Located in Escondido, California, is San Pasqual Academy, a unique educational facility designed specifically for foster teens. The Academy’s special cause has engaged dozens of supporters, including Rancho Santa Fe resident Dagmar Helgager and her friends. Without their help, there’s a chance that San Pasqual Academy might not be what it is today – a safe and nurturing environment for helping the young on the road to success.
Helgeger is a mother of three and admits she has a soft spot for kids in their teenage years, which she describes as “extra challenging years even under the best of circumstance.”

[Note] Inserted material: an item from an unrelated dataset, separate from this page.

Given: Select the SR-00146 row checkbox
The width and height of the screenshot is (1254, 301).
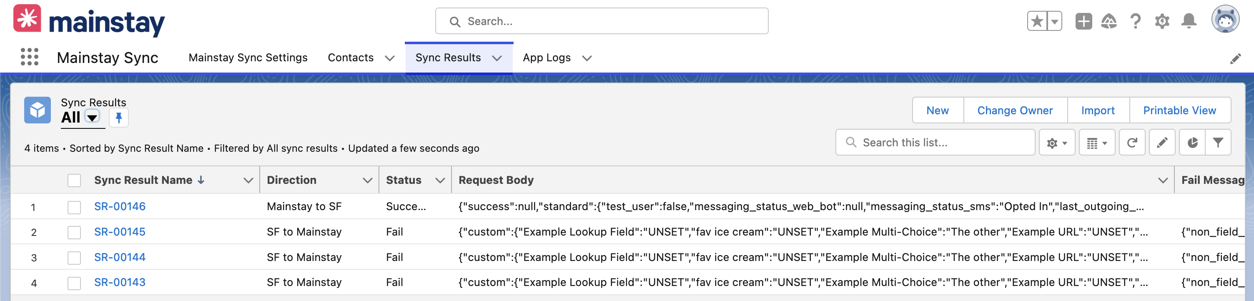Looking at the screenshot, I should point(74,207).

Since moving to Rancho Santa Fe in 1987, she became friends with Joan Scott and a group of women she “admired and enjoyed” – women who were involved with numerous community activities. One night, Scott attended a dinner with her father, who was friends with the head of New Alternatives Inc., a nonprofit that provides programs for foster and probation youth. New Alternatives Inc. now runs the residential services at San Pasqual Academy.

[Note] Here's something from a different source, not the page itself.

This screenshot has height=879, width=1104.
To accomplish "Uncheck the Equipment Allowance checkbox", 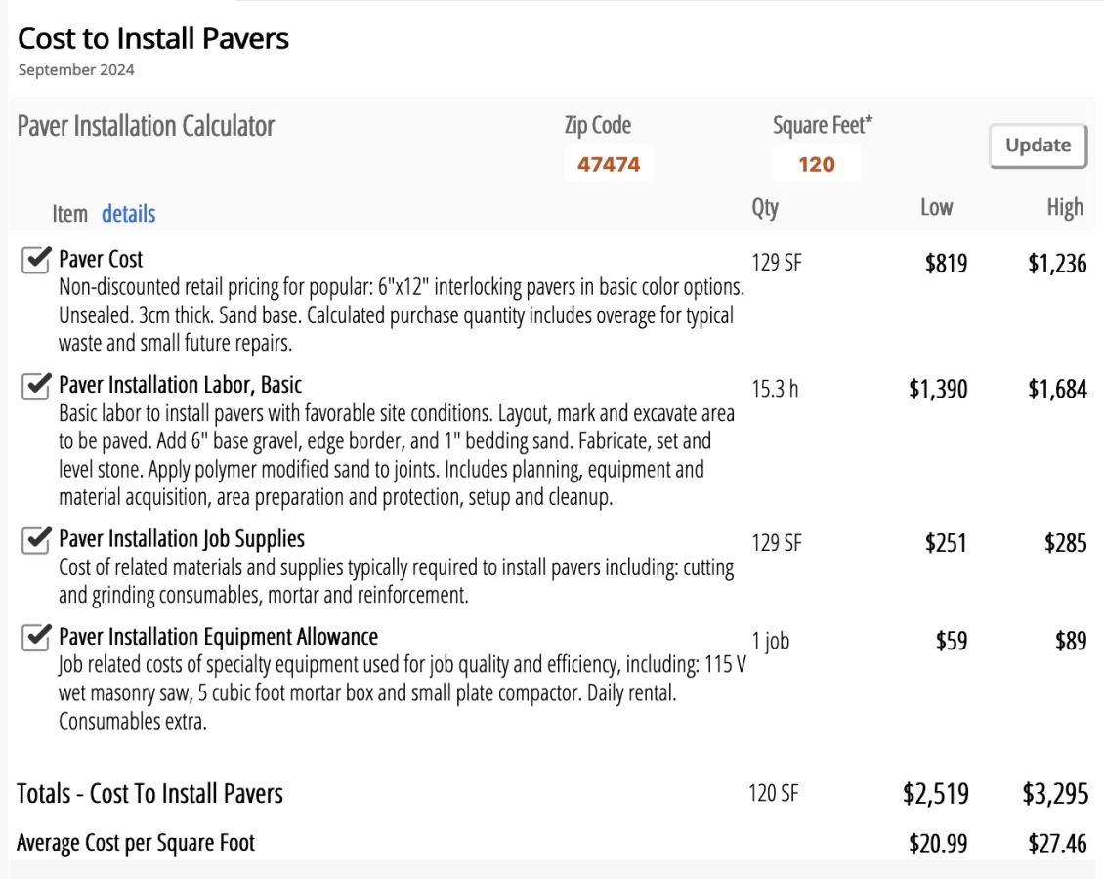I will coord(35,638).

At the event, Scott and her father discussed concerns about the state of the foster system, which was being voiced by James Milliken, then presiding judge of the Juvenile Court and still a member of the advisory board. When Scott heard about the concept of using a boarding school campus to create an academy program for these children, she realized the organizers needed help to get moving. Scott rounded up a group of friends, now known as Friends of Pasqual Academy, to lend support. Helgeger initially became involved as the group’s treasurer.

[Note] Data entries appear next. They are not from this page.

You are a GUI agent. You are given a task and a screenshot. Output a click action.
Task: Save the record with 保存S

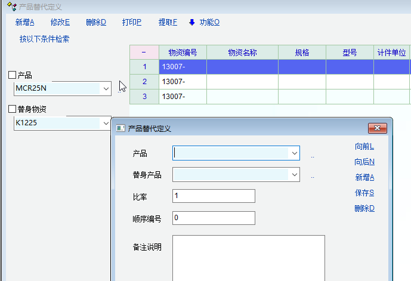point(364,193)
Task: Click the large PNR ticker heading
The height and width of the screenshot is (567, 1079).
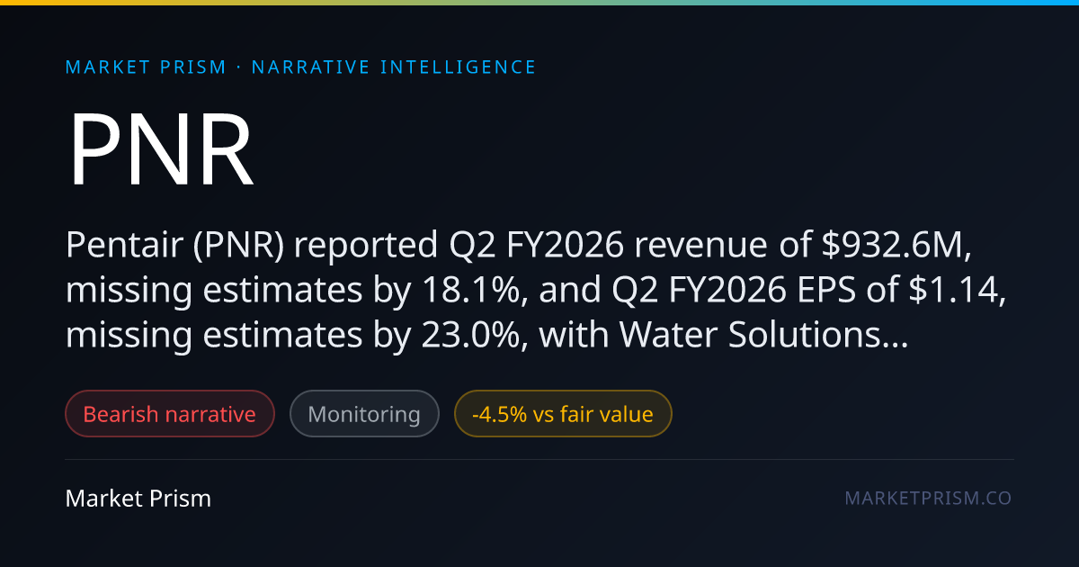Action: pos(162,150)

“The timing was right,” Helgager said. “My three children were winding down from high school and I was entering the empty nest phase.”
It’s been 16 years, and Scott and most of the original committee remain involved. Scott suggests that they get great community support because, “people like the idea of helping foster kids and they know we will spend their money wisely.”
Today, more than 100 teens live at the academy. They attend high school, learn independent living skills in preparation for their careers, and some even go on to attend 4-year universities. Through the support of Friends of Pasqual Academy, they’ve been able to have proms, as well as yearbooks, and sports and music programs.
“It is important to note that the teens at the Academy are there by choice,” Helgager said. “In many cases they give up living situations under which they could enjoy less supervision and fewer academic demands. We are offering carrots with material things, fun activities and opportunities they may not otherwise have.”